July 31, 2008


For White House, Hiring Is Political (CHARLIE SAVAGE, 7/31/08, NY Times)

On May 17, 2005, the White House’s political affairs office sent an e-mail message to agencies throughout the executive branch directing them to find jobs for 108 people on a list of “priority candidates” who had “loyally served the president.”

“We simply want to place as many of our Bush loyalists as possible,” the White House emphasized in a follow-up message, according to a little-noticed passage of a Justice Department report released Monday about politicization in the department’s hiring of civil-service prosecutors and immigration officials.

The report, the subject of a Senate oversight hearing Wednesday, provided a window into how the administration sought to install politically like-minded officials in positions of government responsibility, and how the efforts at times crossed customary or legal limits.

Andrew Rudalevige, an associate professor of political science at Dickinson College in Pennsylvania who studies presidential power, said that while presidents of both parties over the last half-century had sought ways to impose greater political control over the federal bureaucracy, the Bush administration had gone further than any predecessor.

The core premise of "civil service reform" was the elitist notion that elections shouldn't have consequences and that government should be run by professional bureaucrats, anathema to republicanism.

Posted by Orrin Judd at July 31, 2008 7:33 AM

While your last sentence is 100% true (and very insightful), you make the mistake of equating "loyalty" with political and policy affiliation.

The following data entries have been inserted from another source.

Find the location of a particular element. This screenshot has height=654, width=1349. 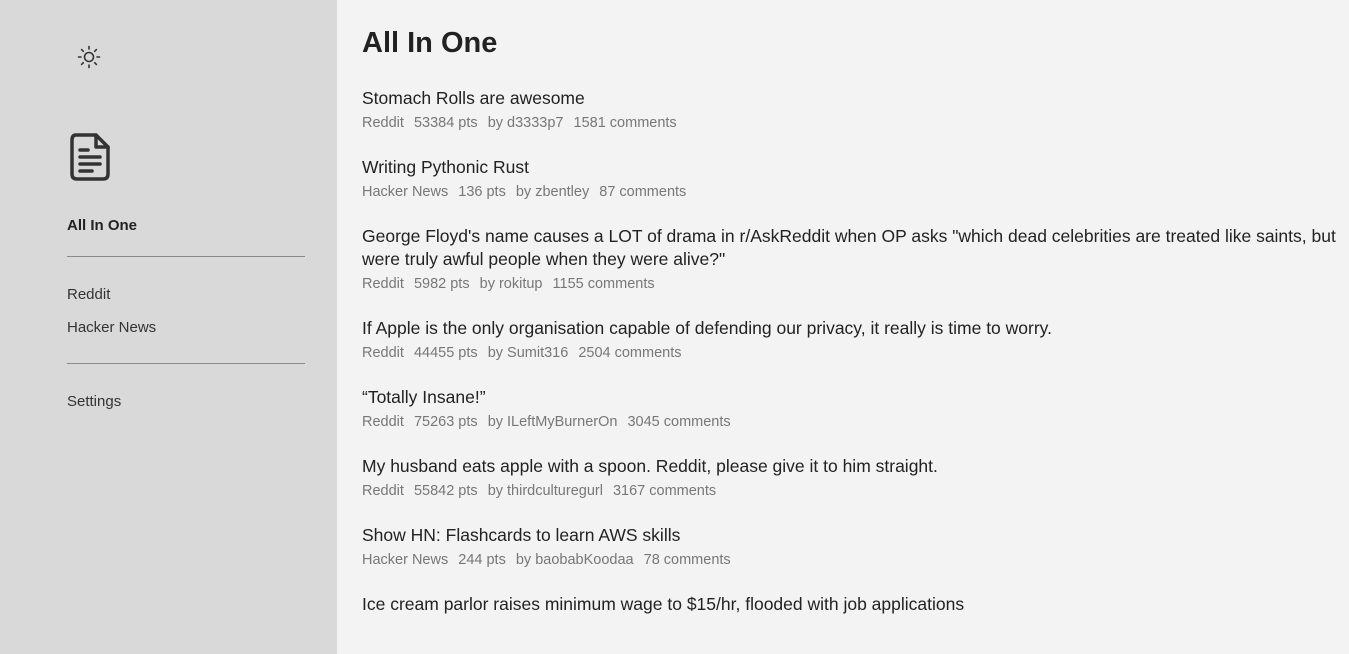

feed-item-author: by ILeftMyBurnerOn is located at coordinates (553, 422).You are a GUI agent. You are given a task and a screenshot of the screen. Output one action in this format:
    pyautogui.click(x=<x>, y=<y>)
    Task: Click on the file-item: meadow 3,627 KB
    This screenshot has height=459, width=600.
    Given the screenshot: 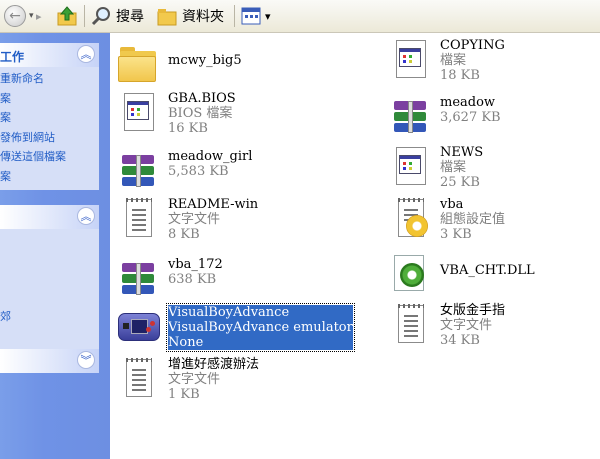 What is the action you would take?
    pyautogui.click(x=444, y=117)
    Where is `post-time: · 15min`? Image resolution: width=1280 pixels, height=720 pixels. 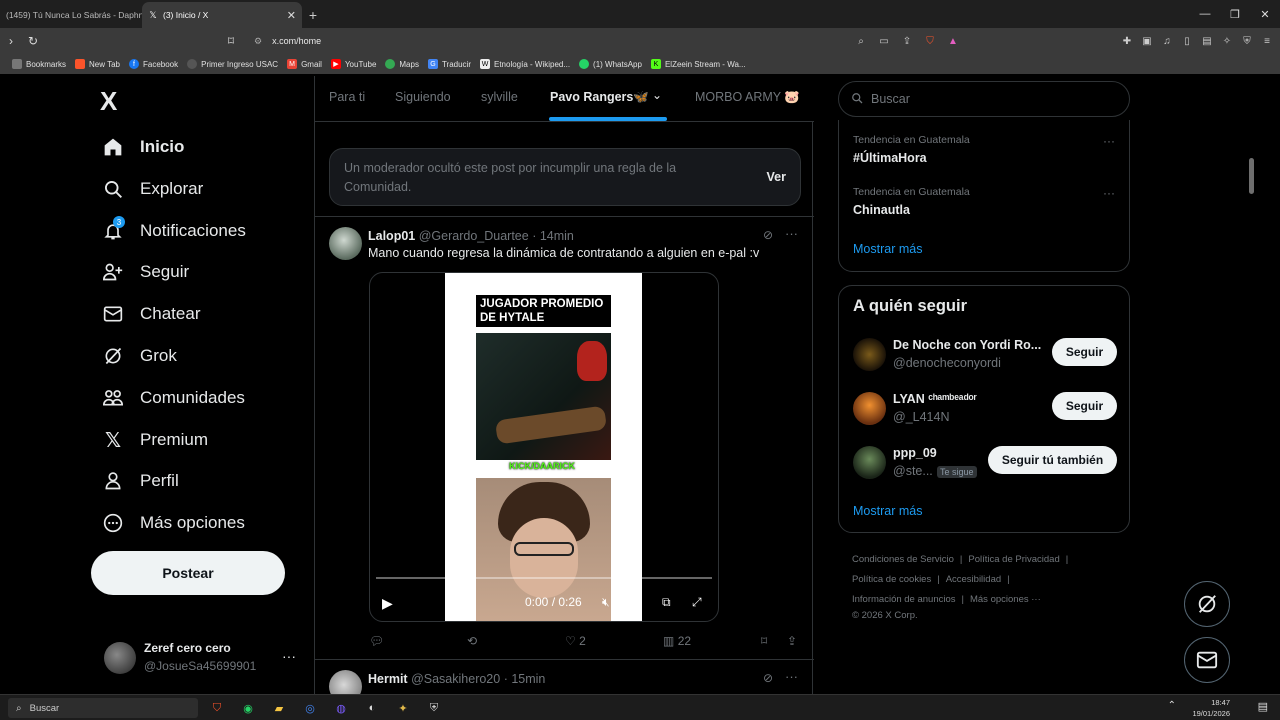 post-time: · 15min is located at coordinates (525, 679).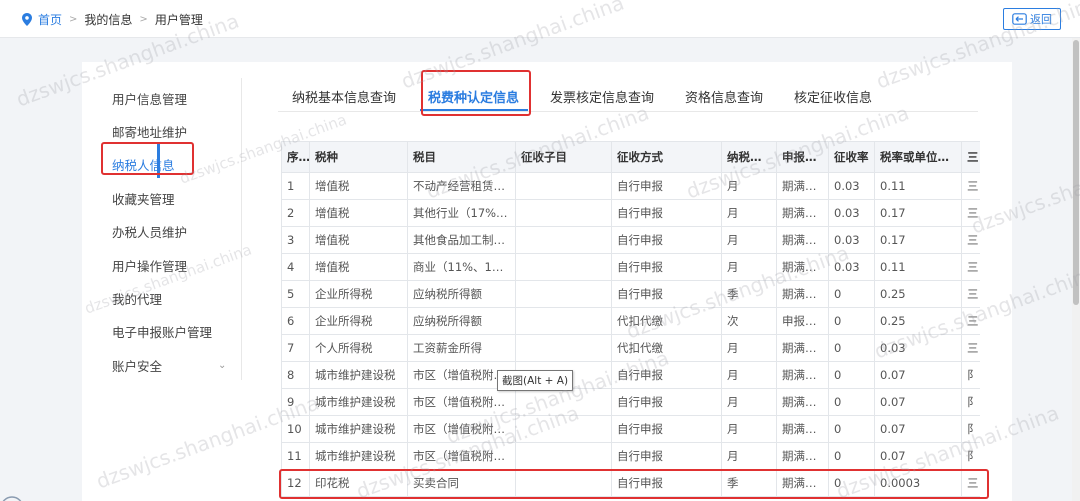 This screenshot has width=1080, height=501. Describe the element at coordinates (12, 498) in the screenshot. I see `corner-logo-icon` at that location.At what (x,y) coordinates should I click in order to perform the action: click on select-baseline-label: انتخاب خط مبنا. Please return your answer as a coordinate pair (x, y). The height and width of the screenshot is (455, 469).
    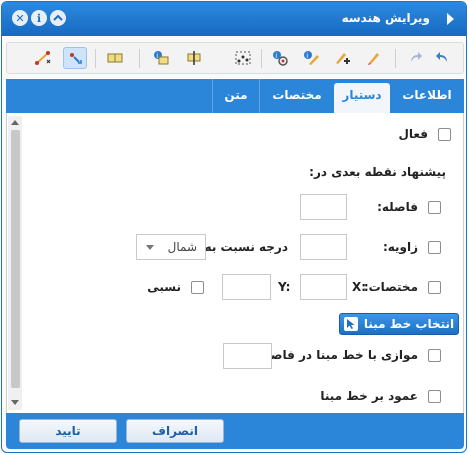
    Looking at the image, I should click on (409, 324).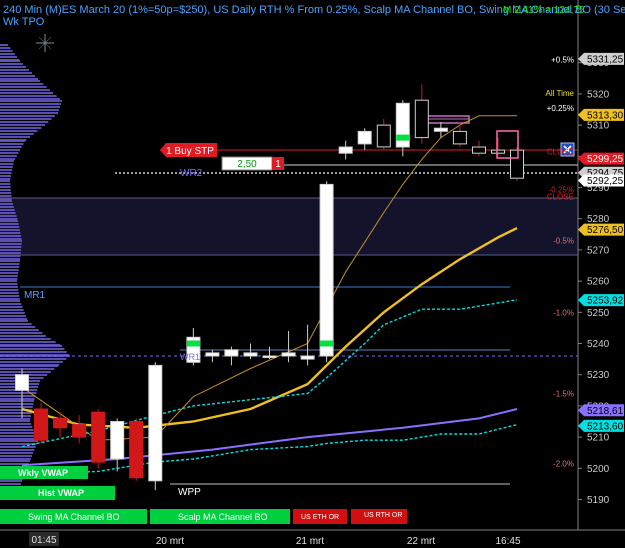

First, it is easy for even Bush supporter (like me) to notice the incompetence and low character and acumen of some of these appointees (Chertoff, the indicted HUD guy, and the FCC idiot), and second, it is entirely possible that Bush knew full well their lack of character and acumen, and appointed them out of "loyalty" to Bush's cabal, and not to Bush's policies.

Happily, we Wahoos in Talk Radio spared the nation from the very high likelihood that Harriet Miers was a Souter on steroids.

Loyalty has its limits, and the Bush Administration is the text book case proving the point.

Posted by: Bruno at July 31, 2008 8:29 AM

Miers religious beliefs mean she would never have been like Souter. Plus, she was close to the President who knows her far better than you do.

Miers would have voted to overturn Casey.

Alito is certain to turn into Anthony Kennedy or O'Connor or Blackmun one day. A bland, establishment "conservative" who likes the NYT praise.

Posted by: Bob at July 31, 2008 9:56 AM

The FCC guy is only opposed by the whackos. Americans want broadcasters regulated.

Posted by: oj at July 31, 2008 10:34 AM

Polticians letting politics influence hiring?
Never heard of such a thing before!

Posted by: Mikey at July 31, 2008 11:53 AM

Bob, I couldn't agree more about Alito. We'll live to regret his confirmation. I loved the idea of Harriet Miers on the court for a whole bunch of reasons starting with she sent the dems in congress into over-drive insanity.

Posted by: erp at July 31, 2008 1:21 PM

Of course the Left wants "non-political" hiring. They've already made sure the pool of candidates is weighted in their favor, so even a random selection will benefit them. And if it was the reverse, they've be the first to demand that the President have greater leeway in staffing his own administration.